Why has this homosexual ex-junkie, whose claim to fame rests entirely on one book--the hallucinogenic ravings of a heroine addict--so seized the collective imagination? Burroughs wrote Naked Lunch in a Tangier, Morocco, hotel room between 1954 and 1957. Allen Ginsberg and his beatnik cronies burst onto the scene, rescued the manuscript from the food-encrusted floor, and introduced some order to the pages. It was published in Paris in 1959 by the notorious Olympia Press and in the U.S. in 1962; the landmark obscenity trial that ensued served to end literary censorship in America.

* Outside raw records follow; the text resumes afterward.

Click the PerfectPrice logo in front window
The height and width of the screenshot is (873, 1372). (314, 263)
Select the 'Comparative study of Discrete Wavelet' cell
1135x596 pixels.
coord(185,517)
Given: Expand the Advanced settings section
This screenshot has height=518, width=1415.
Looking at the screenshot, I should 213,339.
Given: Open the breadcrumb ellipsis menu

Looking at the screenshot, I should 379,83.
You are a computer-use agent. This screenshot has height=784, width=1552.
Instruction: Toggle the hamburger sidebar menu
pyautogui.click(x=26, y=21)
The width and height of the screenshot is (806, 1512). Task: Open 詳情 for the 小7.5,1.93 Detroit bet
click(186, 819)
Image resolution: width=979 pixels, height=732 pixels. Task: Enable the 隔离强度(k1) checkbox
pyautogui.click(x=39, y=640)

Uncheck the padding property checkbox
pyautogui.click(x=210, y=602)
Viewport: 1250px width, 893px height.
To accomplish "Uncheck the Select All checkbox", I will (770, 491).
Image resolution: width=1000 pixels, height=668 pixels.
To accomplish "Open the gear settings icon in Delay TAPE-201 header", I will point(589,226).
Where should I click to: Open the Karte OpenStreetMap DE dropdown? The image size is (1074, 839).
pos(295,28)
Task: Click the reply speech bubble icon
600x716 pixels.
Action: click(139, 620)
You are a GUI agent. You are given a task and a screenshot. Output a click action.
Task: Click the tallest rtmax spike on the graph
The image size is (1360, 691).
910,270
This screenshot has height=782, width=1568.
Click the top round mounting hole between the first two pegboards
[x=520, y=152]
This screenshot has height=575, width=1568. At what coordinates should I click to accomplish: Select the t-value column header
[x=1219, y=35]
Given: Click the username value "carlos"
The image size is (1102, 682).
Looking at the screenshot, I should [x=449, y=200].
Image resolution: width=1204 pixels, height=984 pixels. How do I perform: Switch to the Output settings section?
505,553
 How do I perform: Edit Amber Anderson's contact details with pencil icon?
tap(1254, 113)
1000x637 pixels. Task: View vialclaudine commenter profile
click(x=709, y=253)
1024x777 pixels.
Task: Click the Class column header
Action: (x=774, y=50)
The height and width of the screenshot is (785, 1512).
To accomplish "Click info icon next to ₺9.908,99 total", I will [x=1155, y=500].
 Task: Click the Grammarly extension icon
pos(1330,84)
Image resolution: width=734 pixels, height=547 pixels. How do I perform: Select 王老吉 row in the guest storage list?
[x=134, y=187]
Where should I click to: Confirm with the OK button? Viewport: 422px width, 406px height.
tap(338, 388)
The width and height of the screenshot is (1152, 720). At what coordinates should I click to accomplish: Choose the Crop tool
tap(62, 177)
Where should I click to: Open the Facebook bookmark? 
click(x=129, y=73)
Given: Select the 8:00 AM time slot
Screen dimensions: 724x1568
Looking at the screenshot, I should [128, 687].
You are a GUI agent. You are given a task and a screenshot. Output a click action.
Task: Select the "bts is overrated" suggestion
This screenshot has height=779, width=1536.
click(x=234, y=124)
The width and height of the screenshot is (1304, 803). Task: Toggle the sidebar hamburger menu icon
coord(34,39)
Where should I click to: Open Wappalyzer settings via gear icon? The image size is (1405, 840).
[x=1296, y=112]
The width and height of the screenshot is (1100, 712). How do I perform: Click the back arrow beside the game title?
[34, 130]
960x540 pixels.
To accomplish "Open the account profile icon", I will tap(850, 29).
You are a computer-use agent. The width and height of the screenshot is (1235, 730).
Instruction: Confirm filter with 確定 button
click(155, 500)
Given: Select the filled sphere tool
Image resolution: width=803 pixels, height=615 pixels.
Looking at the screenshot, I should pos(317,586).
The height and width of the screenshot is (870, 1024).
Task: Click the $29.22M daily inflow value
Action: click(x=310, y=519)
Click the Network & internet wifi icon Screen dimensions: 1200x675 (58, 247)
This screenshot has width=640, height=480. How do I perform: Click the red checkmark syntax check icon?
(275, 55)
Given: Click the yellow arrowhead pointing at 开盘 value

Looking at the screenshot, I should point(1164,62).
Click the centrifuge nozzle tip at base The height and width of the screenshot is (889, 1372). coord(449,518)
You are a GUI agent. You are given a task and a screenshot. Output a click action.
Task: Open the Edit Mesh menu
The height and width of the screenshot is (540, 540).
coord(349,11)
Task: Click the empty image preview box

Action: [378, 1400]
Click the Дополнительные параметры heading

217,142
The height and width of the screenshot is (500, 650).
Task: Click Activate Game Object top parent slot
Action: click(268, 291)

Burroughs's literary experiment--the much-touted "cut-up" technique--mirrored the workings of a junkie's brain. But it was junk coupled with vision: Burroughs makes teeming amalgam of allegory, sci-fi, and non-linear narration, all wrapped in a blend of humor--slapstick, Swiftian, slang-infested humor. What is Naked Lunch about? People turn into blobs amidst the sort of evil that R. Crumb, in the decades to come, would inimitably flesh out with his dark and creepy cartoon images. Perhaps the most easily grasped part of Naked Lunch is its America-bashing, replete with slang and vitriol. Read it and see for yourself.